╭──
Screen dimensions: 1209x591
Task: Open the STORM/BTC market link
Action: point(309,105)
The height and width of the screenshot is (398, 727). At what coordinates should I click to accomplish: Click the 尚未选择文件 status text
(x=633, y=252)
╰──
╭──
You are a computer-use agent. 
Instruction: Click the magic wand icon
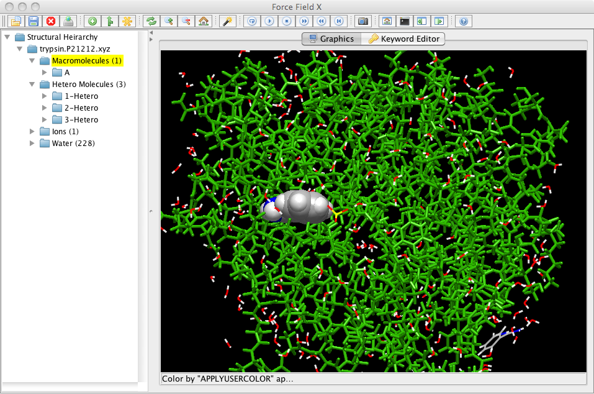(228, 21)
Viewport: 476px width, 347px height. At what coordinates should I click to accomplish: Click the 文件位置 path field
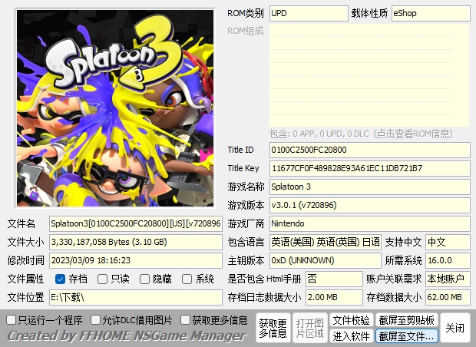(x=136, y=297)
╰──
- **PROMPT**: Turn everything from the line containing "The height and" down to the line containing "(x=633, y=252)" in the records into a Markdown table with the columns Row and Line, leaving out blank lines.

- **RESULT FOR THIS EXERCISE**:
| Row | Line |
|---|---|
| 1 | The height and width of the screenshot is (398, 727). At what coordinates should I click to accomplish: Click the 尚未选择文件 status text |
| 2 | (x=633, y=252) |